The Economist — the English newspaper that referred to Kemi Adeosun, Nigeria’s finance minister, as “poorly qualified” eight months ago — now says she is a “tenacious minister” fixing the country’s economy.
In November 2015, The Economist said Adeosun, who has over two decades of experience in financing and capital management, had only managed one of Nigeria’s smaller states.
“However, the new finance minister, an accountant who cleaned up the books of one of Nigeria’s smaller states, is poorly qualified for the job,” The Economist had said.
But in less than a year on her job, the paper now sees Adeosun as helping Nigeria get control of its earnings.
“In an effort to fix this, a tenacious finance minister, Kemi Adeosun, has told skint governors that they must make their finances public before they receive a second federal bailout,” the newspaper said.

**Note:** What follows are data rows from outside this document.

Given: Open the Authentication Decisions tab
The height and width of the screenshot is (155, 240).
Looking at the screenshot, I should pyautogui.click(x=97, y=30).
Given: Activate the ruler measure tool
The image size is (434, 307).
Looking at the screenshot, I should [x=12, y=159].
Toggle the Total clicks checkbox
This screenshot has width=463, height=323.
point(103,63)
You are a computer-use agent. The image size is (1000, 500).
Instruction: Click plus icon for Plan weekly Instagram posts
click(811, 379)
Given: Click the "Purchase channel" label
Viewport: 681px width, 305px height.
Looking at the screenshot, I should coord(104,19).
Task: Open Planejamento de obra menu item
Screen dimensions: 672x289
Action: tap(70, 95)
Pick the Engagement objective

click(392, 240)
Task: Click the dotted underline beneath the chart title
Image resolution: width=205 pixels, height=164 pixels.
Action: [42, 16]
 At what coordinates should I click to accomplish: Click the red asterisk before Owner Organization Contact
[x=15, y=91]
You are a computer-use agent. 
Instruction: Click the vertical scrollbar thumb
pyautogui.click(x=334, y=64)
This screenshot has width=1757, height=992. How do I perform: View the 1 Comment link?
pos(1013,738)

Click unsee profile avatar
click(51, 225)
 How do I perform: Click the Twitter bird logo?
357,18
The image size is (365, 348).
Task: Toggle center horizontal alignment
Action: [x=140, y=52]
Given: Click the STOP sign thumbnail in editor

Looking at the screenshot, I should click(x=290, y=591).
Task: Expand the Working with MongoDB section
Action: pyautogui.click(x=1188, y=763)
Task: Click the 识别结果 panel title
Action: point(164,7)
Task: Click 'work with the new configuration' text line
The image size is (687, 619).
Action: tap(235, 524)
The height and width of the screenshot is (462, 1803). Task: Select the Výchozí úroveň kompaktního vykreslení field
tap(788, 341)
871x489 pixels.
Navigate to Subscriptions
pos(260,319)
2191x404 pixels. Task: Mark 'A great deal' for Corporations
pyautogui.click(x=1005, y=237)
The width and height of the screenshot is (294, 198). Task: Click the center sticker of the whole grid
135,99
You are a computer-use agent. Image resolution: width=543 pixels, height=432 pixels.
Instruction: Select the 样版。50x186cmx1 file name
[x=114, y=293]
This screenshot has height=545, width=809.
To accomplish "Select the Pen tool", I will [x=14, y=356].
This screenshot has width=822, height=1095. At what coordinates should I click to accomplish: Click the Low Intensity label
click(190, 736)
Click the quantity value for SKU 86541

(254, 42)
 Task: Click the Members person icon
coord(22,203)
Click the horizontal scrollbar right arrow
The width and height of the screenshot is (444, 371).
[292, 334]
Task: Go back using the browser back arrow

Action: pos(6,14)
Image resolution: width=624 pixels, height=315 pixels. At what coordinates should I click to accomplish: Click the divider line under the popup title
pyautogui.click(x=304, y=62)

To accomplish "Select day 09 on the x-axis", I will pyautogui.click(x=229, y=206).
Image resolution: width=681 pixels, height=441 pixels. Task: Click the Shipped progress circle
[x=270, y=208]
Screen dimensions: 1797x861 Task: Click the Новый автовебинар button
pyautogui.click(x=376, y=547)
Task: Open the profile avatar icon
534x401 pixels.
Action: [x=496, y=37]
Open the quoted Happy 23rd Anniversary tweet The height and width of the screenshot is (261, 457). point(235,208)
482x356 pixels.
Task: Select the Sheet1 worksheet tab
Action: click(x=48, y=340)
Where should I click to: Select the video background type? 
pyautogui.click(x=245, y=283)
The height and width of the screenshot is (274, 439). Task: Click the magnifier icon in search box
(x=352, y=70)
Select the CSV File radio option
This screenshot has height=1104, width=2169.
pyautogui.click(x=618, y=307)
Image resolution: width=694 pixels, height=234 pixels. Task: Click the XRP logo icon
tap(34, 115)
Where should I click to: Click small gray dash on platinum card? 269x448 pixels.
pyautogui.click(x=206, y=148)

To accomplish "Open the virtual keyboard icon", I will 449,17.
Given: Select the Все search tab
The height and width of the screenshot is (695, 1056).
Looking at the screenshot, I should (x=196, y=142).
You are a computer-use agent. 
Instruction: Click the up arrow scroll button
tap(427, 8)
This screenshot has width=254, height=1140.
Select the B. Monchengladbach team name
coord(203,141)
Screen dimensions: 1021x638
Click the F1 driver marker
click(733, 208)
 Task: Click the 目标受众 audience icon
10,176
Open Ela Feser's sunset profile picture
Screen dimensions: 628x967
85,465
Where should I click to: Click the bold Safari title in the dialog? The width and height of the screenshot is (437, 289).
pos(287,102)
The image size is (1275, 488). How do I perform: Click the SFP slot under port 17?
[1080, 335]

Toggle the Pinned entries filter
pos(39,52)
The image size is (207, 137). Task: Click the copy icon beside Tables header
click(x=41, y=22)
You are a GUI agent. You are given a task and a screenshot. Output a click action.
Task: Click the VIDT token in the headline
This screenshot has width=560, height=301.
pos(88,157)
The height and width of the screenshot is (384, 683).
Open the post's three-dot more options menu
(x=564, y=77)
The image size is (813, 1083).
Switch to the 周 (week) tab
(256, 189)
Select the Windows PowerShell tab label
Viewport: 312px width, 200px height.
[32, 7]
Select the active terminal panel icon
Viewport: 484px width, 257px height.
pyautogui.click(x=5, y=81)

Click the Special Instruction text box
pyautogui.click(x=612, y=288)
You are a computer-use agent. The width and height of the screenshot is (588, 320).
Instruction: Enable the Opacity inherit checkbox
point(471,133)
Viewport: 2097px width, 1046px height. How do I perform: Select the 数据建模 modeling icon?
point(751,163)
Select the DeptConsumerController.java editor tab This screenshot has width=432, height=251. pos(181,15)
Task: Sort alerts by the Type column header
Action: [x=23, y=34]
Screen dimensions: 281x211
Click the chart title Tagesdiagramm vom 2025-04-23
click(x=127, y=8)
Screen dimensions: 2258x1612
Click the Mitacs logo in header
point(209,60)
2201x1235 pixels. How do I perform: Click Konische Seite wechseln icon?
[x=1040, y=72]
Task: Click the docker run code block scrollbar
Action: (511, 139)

“She has struck thousands of ghost workers off the public payroll. Her ‘treasury single account’ (TSA) may be the biggest coup of all. It replaced a labyrinth of government piggy banks, giving Nigeria more control of its earnings.”
It added that financiers reckon that Nigeria’s TSA “could serve as a lesson to others in West Africa as well”.
The Economist further explained how President Muhammadu Buhari has been fighting corruption in Africa’s largest economy.
“Mr Buhari’s government has been learning from other crusading countries, such as Georgia. But not everyone is impressed. His political opponents, who ruled Nigeria for 16 years until 2015, call the campaign a witch-hunt.
“There are reasons to doubt the capacity of the anti-corruption agency—and of the courts—to hold the powerful to account. The EFCC is yet to send down any of its most influential adversaries, though it is splurging on training for prosecutors.
“Under new management, the Nigerian National Petroleum Corporation has grown slightly less opaque: it now publishes monthly financial reports.”